Für die Berechnung des 7-Tage-Faktors sind keine Schätzungen erforderlich. Außerdem wird durch die Verwendung von Werten, die 7 Tage auseinander liegen, der Wochenzyklus der Meldezahlen berücksichtigt. Die Berechnung des 7-Tage-Faktors ist daher mit keinem der genannten Probleme verbunden.

Seit dem 14.05.2020 gibt das RKI zusätzlich zu der bis dahin berechneten Reproduktionszahl, seitdem sensitiver R-Wert genannt, eine weitere Reproduktionszahl an, die 7-Tage R-Wert und stabilerer R-Wert genannt wird.

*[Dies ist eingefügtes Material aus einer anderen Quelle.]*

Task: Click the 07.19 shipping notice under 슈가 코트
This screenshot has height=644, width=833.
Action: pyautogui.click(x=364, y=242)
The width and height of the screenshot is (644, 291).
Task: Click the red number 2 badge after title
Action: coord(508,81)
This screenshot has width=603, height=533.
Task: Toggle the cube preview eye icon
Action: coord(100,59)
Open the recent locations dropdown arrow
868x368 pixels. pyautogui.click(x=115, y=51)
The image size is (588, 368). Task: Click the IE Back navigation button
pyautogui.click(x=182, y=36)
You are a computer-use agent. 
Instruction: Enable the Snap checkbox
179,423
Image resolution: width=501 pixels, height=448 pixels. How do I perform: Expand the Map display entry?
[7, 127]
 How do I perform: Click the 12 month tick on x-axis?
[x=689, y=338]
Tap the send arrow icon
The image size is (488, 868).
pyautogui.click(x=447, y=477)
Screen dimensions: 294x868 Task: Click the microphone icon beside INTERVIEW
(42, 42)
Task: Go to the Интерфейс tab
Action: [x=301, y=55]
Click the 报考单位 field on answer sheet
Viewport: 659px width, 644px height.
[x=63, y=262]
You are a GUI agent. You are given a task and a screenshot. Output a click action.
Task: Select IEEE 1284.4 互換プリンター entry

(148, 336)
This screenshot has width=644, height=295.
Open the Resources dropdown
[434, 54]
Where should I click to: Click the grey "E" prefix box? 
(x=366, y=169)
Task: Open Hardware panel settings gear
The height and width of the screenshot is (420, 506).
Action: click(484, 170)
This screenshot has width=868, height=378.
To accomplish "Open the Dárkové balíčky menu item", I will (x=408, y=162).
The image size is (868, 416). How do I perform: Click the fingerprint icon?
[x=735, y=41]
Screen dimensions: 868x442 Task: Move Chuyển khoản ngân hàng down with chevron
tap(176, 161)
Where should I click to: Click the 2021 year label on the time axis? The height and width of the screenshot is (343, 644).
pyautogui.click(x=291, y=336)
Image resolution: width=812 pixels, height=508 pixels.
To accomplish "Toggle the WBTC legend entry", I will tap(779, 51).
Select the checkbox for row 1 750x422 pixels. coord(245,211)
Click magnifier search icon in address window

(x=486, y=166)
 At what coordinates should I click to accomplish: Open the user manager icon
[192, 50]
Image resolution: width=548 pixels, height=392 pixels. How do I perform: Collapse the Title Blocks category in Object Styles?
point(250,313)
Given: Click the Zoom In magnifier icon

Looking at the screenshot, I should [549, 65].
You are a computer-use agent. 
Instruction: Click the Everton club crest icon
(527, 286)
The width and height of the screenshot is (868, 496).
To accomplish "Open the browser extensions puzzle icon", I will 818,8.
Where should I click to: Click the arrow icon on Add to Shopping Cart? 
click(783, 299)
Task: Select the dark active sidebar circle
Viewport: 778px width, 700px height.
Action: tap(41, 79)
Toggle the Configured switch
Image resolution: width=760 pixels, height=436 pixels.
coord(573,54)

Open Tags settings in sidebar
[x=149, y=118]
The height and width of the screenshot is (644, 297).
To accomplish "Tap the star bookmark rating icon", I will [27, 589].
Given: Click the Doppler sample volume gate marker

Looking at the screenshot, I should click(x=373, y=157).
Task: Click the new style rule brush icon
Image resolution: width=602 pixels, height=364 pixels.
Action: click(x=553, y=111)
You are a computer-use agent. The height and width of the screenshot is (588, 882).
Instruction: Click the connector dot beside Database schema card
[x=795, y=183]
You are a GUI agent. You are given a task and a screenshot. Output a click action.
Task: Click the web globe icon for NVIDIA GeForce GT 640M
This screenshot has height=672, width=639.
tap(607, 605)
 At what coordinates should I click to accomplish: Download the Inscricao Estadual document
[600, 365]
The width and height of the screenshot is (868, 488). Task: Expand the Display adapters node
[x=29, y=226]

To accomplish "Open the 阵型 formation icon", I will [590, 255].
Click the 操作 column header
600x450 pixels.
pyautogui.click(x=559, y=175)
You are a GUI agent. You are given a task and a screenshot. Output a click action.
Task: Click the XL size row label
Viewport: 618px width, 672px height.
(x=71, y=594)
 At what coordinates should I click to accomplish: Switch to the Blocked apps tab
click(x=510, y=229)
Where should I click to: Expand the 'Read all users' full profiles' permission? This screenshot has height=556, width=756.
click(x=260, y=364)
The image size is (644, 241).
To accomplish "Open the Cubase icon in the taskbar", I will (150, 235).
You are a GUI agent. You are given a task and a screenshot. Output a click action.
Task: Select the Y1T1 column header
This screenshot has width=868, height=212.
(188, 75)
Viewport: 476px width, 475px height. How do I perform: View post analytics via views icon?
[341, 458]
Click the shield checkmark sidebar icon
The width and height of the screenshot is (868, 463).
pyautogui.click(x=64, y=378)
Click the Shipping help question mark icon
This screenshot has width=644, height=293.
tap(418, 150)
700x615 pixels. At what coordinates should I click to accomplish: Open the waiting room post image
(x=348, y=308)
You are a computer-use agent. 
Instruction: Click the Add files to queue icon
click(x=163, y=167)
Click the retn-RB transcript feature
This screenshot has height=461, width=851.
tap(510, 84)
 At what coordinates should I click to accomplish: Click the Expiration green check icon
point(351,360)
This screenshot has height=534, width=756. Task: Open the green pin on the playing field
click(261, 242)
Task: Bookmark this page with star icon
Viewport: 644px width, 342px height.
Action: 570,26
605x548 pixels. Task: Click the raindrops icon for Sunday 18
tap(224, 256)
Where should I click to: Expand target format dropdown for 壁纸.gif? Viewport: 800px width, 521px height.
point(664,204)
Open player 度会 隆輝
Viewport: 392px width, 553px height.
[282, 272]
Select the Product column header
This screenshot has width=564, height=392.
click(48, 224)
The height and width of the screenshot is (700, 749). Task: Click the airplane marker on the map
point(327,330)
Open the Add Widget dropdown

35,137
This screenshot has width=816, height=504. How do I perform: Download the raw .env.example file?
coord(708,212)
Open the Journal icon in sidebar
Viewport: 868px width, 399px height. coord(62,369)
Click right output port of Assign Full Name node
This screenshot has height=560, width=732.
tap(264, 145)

Diese wird auf der Basis der gleitenden 7-Tage Mittelwerte berechnet. Dieser 7-Tage R-Wert hat daher das oben genannte wesentliche dritte Problem des unberücksichtigten Wochenzyklus nicht. Durch die (arithmetische) Mittelung über 7 Tagen reagiert dieser Wert im Vergleich zum 7-Tage-Faktor mit seiner (geometrischen) Mittelung über 3 Tage weniger deutlich auf kurzfristige aber oftmals auch nur kurz dauernde Veränderungen der Anzahl der Neuinfektionen.

Ein Nachteil des 7-Tage-Faktors gegenüber den vom RKI berechneten Reproduktionszahlen besteht darin, dass dieser teilweise relativ stark von besonderen Ereignissen im Meldeverfahren, hauptsächlich Feiertage, beeinflusst wird, wodurch sich für einzelne Tage oder Zeiträume erhöhte Werte ergeben, ohne dass daraus Aussagen für die Entwicklung der Ausbreitung von COVID-19 ableitbar wären.

Unabhängig von der Schätzung der Veränderung der Zahl der erfolgten Infektionen (durch die Reproduktionszahl) und der Berechnung der Veränderung der Zahl der gemeldeten Infektionen (durch den 7-Tage-Faktor), beides auf der Basis der bisher gemeldeten weitgehend stabilen Zahlen, ließe sich die Vorhersage für die folgenden Tage vermutlich dadurch verbessern, dass man die Zahl der in den nächsten Tagen noch erfolgenden Nachmeldungen (insbesondere für die letzten drei Tage, die in den Statistiken auf diesen Seiten nicht berücksichtigt werden) schätzt (auf der Basis der bereits erfolgten Meldungen). Da für dieses Angebot (bisher) aber grundsätzlich auf Schätzungen verzichtet wird, erfolgt auch diese Schätzung (bis jetzt) nicht.